Citing record dairy prices and an extreme commodity environment, Dean Foods reduced its 2007 net income guidance to $1.25 per share, a notable reduction from a previously estimated range of $1.52 to $1.58 and below analysts' consensus view of $1.46 per share. Third-quarter earnings are expected to hit 15 cents per share, 11 cents south of Wall Street's per-share earnings estimate.

What's more, Dean plans to trim its workforce by 2% or 3%, effectively eliminating 600 to 700 jobs. A restructuring charge will likely impact third-quarter earnings.

In prepared remarks, the food company's Chairman/CEO, Gregg Engles, noted: This is by far the most difficult operating environment in the history of the company ... 2007 results have been well short of our expectations. Dean's dairy-group division is the largest processor and distributor of milk and other dairy products, and increased grain and dairy costs have had negative repercussions on the unit.

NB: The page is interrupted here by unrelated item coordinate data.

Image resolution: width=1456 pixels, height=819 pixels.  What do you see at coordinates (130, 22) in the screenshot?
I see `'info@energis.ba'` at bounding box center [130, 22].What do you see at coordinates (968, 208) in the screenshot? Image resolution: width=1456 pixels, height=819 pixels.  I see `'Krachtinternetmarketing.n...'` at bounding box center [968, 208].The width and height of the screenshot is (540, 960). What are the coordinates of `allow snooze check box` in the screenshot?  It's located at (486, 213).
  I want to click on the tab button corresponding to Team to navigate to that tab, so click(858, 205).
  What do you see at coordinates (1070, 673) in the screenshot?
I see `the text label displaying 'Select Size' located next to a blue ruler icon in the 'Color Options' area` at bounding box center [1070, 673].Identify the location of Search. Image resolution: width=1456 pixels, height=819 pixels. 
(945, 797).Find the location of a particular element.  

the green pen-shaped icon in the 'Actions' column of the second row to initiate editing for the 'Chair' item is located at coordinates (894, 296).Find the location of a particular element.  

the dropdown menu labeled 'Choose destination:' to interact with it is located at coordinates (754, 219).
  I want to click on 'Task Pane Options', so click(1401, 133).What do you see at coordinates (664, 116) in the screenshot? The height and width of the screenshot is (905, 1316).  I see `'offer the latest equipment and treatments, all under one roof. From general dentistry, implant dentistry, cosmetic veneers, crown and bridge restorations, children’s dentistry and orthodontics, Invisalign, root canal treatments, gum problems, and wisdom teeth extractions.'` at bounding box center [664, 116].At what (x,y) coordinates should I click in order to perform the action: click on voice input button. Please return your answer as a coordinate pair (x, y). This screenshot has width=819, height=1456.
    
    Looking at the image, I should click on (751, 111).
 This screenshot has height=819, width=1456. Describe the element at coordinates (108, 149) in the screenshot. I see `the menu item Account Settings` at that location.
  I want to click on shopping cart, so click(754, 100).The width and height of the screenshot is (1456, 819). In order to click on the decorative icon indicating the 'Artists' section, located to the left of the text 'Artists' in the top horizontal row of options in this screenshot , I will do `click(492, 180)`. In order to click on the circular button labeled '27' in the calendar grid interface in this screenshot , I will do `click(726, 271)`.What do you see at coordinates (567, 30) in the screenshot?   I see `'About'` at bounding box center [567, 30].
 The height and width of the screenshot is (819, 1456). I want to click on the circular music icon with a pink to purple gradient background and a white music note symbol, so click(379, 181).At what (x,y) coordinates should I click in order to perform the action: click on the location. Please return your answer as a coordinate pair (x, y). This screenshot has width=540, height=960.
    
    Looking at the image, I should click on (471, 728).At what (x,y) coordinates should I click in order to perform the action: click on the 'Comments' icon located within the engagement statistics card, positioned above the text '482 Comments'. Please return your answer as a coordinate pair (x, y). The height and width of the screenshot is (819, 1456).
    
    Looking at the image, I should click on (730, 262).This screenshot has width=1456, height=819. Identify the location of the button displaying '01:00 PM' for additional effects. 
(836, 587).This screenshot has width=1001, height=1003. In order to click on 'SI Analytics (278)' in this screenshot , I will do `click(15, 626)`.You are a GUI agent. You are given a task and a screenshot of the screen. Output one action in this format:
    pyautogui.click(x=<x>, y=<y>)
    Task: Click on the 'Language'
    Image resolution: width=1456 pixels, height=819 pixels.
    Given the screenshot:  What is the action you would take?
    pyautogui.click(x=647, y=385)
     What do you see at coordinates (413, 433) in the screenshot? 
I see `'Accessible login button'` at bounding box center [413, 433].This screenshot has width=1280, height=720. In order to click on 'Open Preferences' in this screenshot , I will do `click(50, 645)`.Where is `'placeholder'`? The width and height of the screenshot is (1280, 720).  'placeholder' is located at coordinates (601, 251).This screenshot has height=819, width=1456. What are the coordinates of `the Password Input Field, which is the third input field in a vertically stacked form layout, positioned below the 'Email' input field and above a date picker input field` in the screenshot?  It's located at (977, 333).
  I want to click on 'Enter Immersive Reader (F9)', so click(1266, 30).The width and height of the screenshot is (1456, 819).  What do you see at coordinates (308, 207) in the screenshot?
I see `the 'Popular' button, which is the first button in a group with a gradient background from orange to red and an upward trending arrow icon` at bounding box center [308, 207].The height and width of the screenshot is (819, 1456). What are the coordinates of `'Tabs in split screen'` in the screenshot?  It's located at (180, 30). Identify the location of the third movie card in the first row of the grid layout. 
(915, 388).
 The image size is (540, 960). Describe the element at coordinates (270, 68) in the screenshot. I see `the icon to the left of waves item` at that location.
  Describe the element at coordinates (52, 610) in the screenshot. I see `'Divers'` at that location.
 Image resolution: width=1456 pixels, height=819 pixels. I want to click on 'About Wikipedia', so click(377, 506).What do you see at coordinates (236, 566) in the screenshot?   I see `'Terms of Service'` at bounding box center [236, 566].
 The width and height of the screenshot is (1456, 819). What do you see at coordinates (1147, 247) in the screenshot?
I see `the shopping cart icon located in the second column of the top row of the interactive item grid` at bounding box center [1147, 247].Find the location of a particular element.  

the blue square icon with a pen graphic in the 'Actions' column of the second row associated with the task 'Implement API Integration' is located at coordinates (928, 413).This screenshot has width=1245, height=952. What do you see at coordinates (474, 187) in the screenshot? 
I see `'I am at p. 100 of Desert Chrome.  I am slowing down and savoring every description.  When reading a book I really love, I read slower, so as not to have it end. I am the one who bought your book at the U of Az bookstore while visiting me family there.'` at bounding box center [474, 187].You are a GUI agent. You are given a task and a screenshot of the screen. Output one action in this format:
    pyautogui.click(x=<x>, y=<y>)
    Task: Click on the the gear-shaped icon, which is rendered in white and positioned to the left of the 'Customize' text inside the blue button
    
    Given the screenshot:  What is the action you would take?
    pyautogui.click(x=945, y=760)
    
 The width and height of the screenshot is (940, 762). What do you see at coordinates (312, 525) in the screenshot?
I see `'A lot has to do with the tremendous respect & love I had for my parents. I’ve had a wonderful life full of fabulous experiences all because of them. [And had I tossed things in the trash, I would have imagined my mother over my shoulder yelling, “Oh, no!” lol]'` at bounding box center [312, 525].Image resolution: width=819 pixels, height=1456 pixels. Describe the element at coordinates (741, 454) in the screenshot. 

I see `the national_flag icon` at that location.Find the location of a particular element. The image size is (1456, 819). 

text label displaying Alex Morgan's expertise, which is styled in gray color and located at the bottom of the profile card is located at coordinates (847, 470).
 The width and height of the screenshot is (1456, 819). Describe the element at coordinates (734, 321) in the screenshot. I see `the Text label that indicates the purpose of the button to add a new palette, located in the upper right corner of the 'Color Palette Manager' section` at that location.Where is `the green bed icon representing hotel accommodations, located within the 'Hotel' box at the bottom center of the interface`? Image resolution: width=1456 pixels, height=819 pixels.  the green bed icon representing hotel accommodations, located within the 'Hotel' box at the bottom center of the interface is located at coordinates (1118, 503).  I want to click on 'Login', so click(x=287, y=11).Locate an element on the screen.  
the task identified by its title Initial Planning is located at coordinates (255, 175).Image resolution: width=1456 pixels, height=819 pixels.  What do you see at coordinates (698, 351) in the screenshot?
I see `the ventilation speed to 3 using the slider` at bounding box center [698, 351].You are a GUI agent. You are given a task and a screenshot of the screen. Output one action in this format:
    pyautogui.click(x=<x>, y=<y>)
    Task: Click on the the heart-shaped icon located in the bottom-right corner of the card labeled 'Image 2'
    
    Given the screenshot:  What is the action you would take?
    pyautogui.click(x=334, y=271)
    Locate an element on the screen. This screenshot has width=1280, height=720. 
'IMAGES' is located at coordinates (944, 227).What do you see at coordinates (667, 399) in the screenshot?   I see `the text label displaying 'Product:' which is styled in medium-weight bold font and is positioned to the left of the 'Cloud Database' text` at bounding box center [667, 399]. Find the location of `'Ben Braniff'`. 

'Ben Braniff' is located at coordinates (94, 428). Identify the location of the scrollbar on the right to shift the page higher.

In pre-market trading, the shares have slipped nearly 10%, dropping below the 24 level. Even a modest pullback will bring the stock back below its 10-day and 20-day moving averages, above which DF crested yesterday for the first time since late July. The shares have been declining slowly since April, guided south by their overhead 10-week moving average. Despite this, 5 of the 13 analysts following the stock name it a strong buy, leaving Dean vulnerable to future downgrades.